The fangfather buried his hands in his underling’s turtleneck. “I don’t really have time for this aggravation, Lester. You got me?”
“I said we don’t shoot the women, and we don’t shoot the women. We need them for later. Got that?”
“Got it, boss.”
“Now get out of my sight.” He shoved Lester away. The vampire stumbled, fell over his own bucket, picked himself up and went to another area of the roof, where some other shadowy figures were working.
The ganglord took a cigar from a stainless steel case in his pocket, lit it himself with a lighter bearing a sorceror’s star, and took a couple of puffs before turning back to the women, a bit more calmly. “We’re doing a Summoning,” he said.
“A Hellmouth?” asked Buffy.
“Not exactly, but maybe a little similar,” said Vladislav. “The Order has pretty good files on what comes down in our line of work.
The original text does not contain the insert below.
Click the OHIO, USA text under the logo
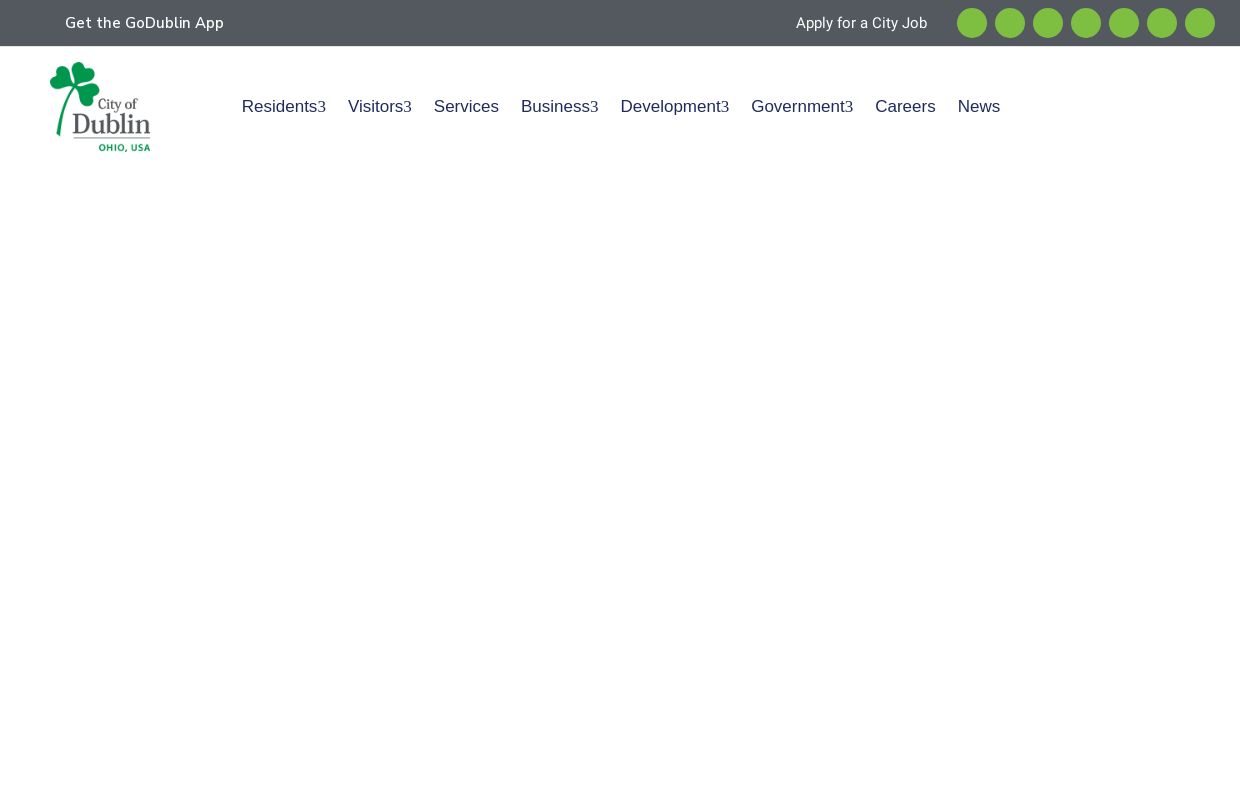The width and height of the screenshot is (1240, 800). coord(124,148)
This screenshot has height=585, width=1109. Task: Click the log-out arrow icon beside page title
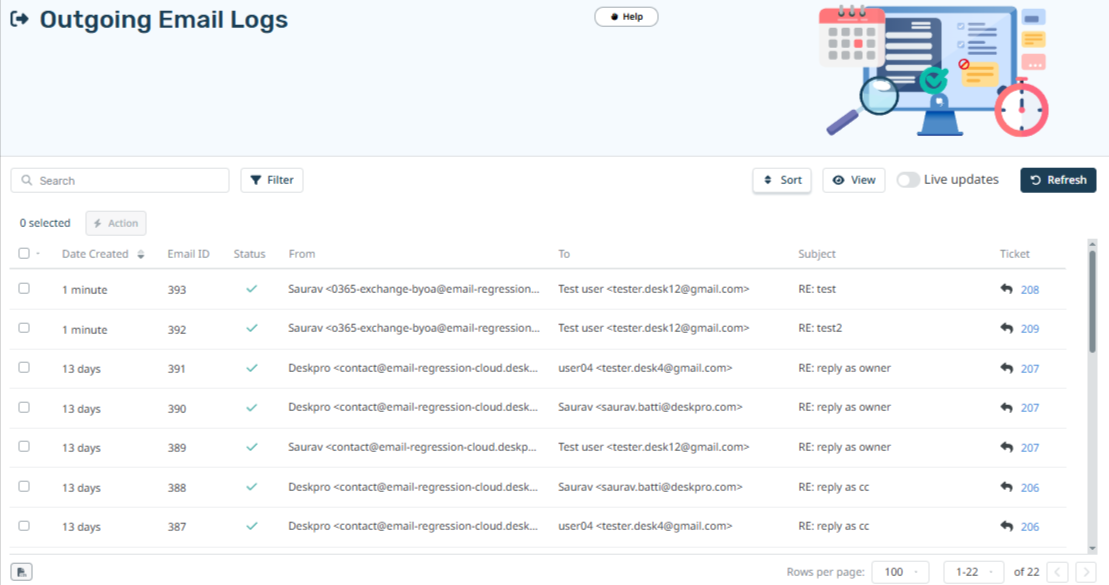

I know, I saw them. One thing I picked up on was something that went down in a place called Perdition, up in New York. Somethin’ manifested up there. Some dumb bastard who didn’t know what he was doing opened something up around there. Let something in. Wasn’t much of a spell, so it didn’t manifest very effectively. Not enough power. But it did okay, as it was. Somebody or other ran across it, got lucky, shut it down. Later on, it happened again, and it got shut down again. Big problem, as I see it: not enough power in the spell. Up the power of the summons, you get a bigger, better manifestation. That makes sense.”
“Guess it does,” allowed Buffy. “And this magic broadcast thing and these little metal things are part of that?”
“You guessed it,” Vladislav said, tipping the ashes off his cigar. “You can’t see it. We got it in a pentagram shape, facing the South Side. High-tech. Moving with the times. But to get the Big Guy over here, we have to offer a sacrifice. That’s where you come in.”
“Kinda figured it would be like that,” said Supergirl. “I’ve never heard of these things you’re talking about, but that’s okay. What is it you’re bringing over? Something out of H. P. Lovecraft?”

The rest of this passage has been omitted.